As a contemporary figure, to summarize, Poe was a vigorous agent in the upbuilding of the American magazine, a stimulator of honest critical judgment, a writer of a few poems and a few tales of the finest but the most attenuated art. At his lowest he is a purveyor of thrills to readers of literary inexperience, people with just a shade more maturity than the habitual matinée-goer; and at the other end of the scale he serves as a stimulant to the decadents who are weary of actual life and real romance, whose minds are furnished like the apartment in “The Assignation,” in the embellishment of which “the evident design had been to dazzle and astound.” At his highest, however, he has exerted an extraordinary influence not only on those who have fallen completely into his ways but on several prose writers of distinction who have bettered their instructions.
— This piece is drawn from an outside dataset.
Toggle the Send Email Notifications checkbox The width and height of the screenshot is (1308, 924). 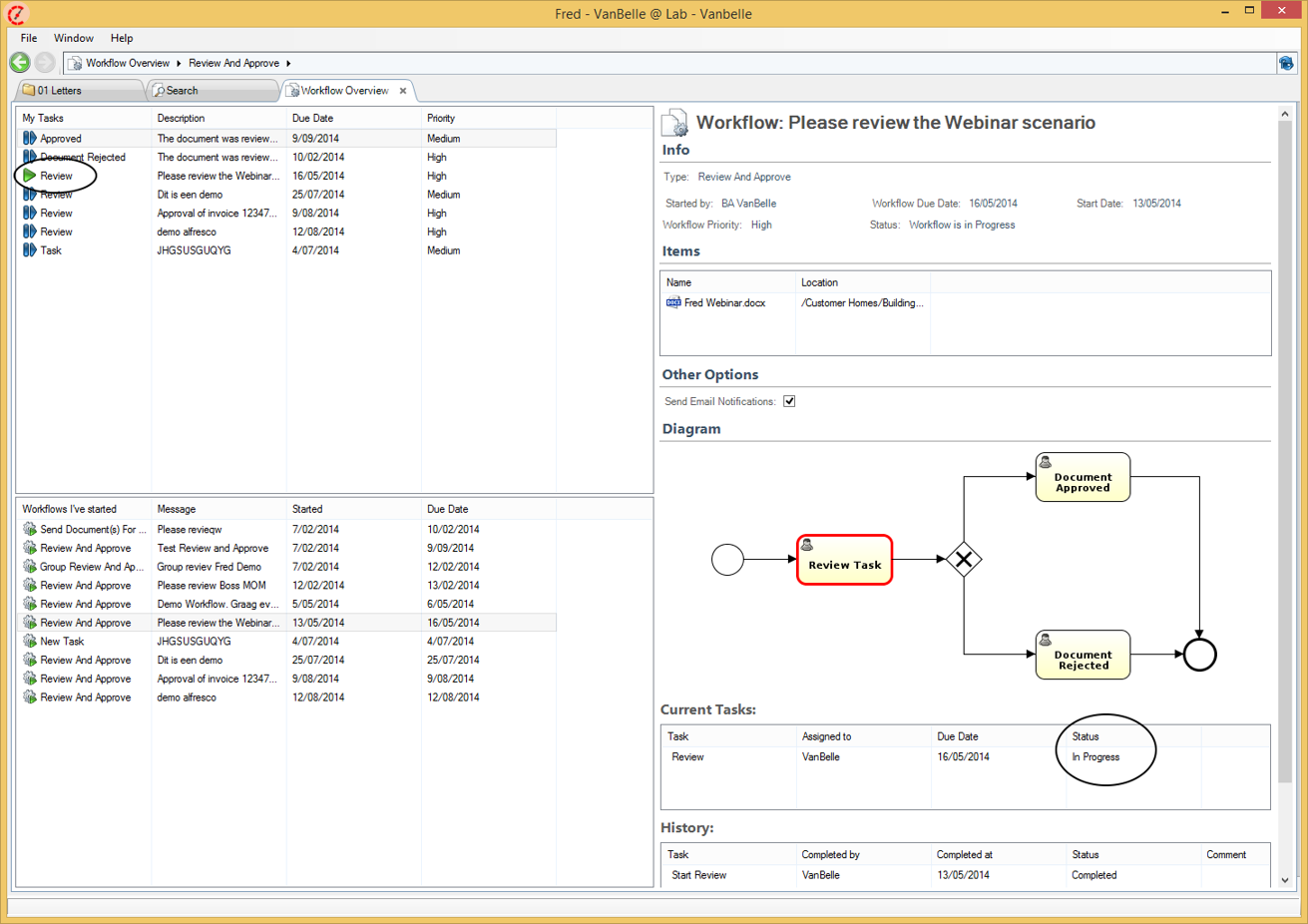tap(789, 401)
Wilkie Collins, Conan Doyle, Stevenson, Chesterton, are only the beginning of a list, and in only one language, who have taken up the detective story where Poe laid it down. Wells and Jules Verne have developed the scientific wonder-tales. Bierce, Stevenson, Kipling, Hardy, have written stories of horror and fantasy; and the touch of his art is suggested by many who have absorbed something from it without becoming disciples or imitators of it or refiners upon it.